4. Seriously Delicious Ribs (Food 52) - These go against my husband's Big Green Egg rib cooking style, but when the BGE is covered under 2 feet of snow, this recipe brings some real good BBQ flavor into your home. Super easy and as the recipe says, "Seriously delicious."
3. Baby Swiss Cheese (Northeast Pastures) - Amish cheese from right here in Ohio. The sharpest and tastiest swiss cheese I've ever had.
2. Lemon Curd (Talula's Table) - Nestled in Kennett Square, Pennsylvania, you'll find this delightful specialty shop/cafe by day and restaurant by night. Their lemon curd is like none other...super smooth and super tangy. It made for some delightful raspberry lemon curd ice cream sundaes this past summer. So good that I bought two jars the 2nd time I was there.
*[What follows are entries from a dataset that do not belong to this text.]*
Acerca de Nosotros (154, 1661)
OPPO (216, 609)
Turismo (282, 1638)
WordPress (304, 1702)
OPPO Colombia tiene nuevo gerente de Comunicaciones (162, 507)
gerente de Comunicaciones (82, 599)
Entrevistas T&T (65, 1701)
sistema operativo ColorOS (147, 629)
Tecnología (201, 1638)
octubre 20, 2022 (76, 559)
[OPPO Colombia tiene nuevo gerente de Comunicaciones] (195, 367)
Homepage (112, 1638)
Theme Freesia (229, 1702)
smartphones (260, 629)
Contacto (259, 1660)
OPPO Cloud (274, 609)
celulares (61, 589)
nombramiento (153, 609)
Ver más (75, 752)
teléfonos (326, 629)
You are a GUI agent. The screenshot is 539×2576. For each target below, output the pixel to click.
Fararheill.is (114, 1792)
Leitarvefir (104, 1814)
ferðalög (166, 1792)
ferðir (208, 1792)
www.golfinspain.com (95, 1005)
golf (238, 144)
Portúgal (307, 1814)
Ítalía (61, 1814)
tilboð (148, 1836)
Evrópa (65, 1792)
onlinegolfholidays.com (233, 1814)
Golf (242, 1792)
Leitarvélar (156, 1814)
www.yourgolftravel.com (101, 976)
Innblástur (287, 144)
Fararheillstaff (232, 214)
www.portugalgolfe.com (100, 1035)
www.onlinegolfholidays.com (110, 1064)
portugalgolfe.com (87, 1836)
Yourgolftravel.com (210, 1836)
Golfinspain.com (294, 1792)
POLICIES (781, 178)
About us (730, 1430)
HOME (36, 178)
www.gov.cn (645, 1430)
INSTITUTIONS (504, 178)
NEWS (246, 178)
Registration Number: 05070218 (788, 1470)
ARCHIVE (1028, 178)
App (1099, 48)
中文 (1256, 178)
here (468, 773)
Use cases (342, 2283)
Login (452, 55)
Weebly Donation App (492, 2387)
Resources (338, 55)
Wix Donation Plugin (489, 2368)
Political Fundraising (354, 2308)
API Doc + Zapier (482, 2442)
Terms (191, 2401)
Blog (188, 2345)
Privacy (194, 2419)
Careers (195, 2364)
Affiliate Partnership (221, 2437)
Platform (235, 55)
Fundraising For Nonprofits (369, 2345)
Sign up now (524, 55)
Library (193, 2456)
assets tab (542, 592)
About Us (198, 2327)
1. Chewy Chocolate Chip Gingerbread cookies (Martha Stewart) - A last minute entry, discovered at the tail end of the holiday baking season. You might not think it, but chocolate and gingerbread really do go together. Thanks Martha.

Honorable mentions: I would be remiss if I did not acknowledge the Macadamia Nut ice cream from Harry Waugh Dessert Room at Bern's Steakhouse in Tampa, Florida. Reportedly they've been through 300+ versions of this recipe, trying to perfect it all along. I'm glad that they were persistent because it's darn near close to perfect.

Also, on a visit to Betabrand in San Francisco, some of the locals pointed us in the direction of another famous, although sometimes overlooked ice cream shop in town - Mitchell's. We were happy to discover their very purple Ube and the super tasty Macapuno (young coconut) ice creams.